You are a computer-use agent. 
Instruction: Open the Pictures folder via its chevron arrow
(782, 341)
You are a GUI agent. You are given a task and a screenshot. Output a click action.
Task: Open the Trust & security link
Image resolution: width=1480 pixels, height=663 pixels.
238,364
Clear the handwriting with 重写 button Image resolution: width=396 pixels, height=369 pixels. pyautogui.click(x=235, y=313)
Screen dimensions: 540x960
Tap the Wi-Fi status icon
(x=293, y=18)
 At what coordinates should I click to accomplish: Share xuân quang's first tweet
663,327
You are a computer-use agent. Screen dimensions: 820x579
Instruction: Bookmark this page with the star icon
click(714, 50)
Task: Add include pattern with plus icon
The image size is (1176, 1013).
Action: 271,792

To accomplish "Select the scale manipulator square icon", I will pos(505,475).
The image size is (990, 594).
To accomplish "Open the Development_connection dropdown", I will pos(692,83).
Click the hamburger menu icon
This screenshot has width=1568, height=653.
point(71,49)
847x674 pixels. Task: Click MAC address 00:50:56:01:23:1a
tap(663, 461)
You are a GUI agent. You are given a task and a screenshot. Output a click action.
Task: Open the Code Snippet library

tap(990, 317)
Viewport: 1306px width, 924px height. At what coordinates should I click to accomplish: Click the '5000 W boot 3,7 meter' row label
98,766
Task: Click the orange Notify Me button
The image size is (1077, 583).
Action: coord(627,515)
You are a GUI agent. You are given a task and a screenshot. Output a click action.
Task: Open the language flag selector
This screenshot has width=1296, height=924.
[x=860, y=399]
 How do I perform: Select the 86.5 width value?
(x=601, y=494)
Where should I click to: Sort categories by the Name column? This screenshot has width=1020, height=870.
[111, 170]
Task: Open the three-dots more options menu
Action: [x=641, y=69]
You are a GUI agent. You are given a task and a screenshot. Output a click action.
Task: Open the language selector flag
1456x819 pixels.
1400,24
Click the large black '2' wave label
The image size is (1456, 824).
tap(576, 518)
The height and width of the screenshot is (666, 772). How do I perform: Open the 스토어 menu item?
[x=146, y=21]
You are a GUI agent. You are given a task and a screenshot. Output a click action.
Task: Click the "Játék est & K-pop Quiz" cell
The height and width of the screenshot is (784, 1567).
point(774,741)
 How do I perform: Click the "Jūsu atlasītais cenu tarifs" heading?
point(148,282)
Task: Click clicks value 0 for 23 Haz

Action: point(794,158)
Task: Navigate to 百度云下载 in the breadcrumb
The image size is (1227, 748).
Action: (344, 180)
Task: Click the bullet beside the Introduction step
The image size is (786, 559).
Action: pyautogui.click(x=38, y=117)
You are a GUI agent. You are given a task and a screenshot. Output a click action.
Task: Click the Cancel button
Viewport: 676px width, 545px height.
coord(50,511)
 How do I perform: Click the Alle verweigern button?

# ACTION ITEM:
The whole listing above is to be output exactly.

# ANSWER:
You are a computer-use agent. 
Instruction: Open the Pictures folder via its chevron arrow
(782, 341)
You are a GUI agent. You are given a task and a screenshot. Output a click action.
Task: Open the Trust & security link
Image resolution: width=1480 pixels, height=663 pixels.
238,364
Clear the handwriting with 重写 button Image resolution: width=396 pixels, height=369 pixels. pyautogui.click(x=235, y=313)
Screen dimensions: 540x960
Tap the Wi-Fi status icon
(x=293, y=18)
 At what coordinates should I click to accomplish: Share xuân quang's first tweet
663,327
You are a computer-use agent. Screen dimensions: 820x579
Instruction: Bookmark this page with the star icon
click(714, 50)
Task: Add include pattern with plus icon
The image size is (1176, 1013).
Action: 271,792

To accomplish "Select the scale manipulator square icon", I will pos(505,475).
The image size is (990, 594).
To accomplish "Open the Development_connection dropdown", I will pos(692,83).
Click the hamburger menu icon
This screenshot has width=1568, height=653.
point(71,49)
847x674 pixels. Task: Click MAC address 00:50:56:01:23:1a
tap(663, 461)
You are a GUI agent. You are given a task and a screenshot. Output a click action.
Task: Open the Code Snippet library

tap(990, 317)
Viewport: 1306px width, 924px height. At what coordinates should I click to accomplish: Click the '5000 W boot 3,7 meter' row label
98,766
Task: Click the orange Notify Me button
The image size is (1077, 583).
Action: coord(627,515)
You are a GUI agent. You are given a task and a screenshot. Output a click action.
Task: Open the language flag selector
This screenshot has width=1296, height=924.
[x=860, y=399]
 How do I perform: Select the 86.5 width value?
(x=601, y=494)
Where should I click to: Sort categories by the Name column? This screenshot has width=1020, height=870.
[111, 170]
Task: Open the three-dots more options menu
Action: [x=641, y=69]
You are a GUI agent. You are given a task and a screenshot. Output a click action.
Task: Open the language selector flag
1456x819 pixels.
1400,24
Click the large black '2' wave label
The image size is (1456, 824).
tap(576, 518)
The height and width of the screenshot is (666, 772). How do I perform: Open the 스토어 menu item?
[x=146, y=21]
You are a GUI agent. You are given a task and a screenshot. Output a click action.
Task: Click the "Játék est & K-pop Quiz" cell
The height and width of the screenshot is (784, 1567).
point(774,741)
 How do I perform: Click the "Jūsu atlasītais cenu tarifs" heading?
point(148,282)
Task: Click clicks value 0 for 23 Haz

Action: point(794,158)
Task: Navigate to 百度云下载 in the breadcrumb
The image size is (1227, 748).
Action: (344, 180)
Task: Click the bullet beside the Introduction step
The image size is (786, 559).
Action: pyautogui.click(x=38, y=117)
You are a GUI agent. You are given a task and a screenshot. Output a click action.
Task: Click the Cancel button
Viewport: 676px width, 545px height.
coord(50,511)
 How do I perform: Click the Alle verweigern button?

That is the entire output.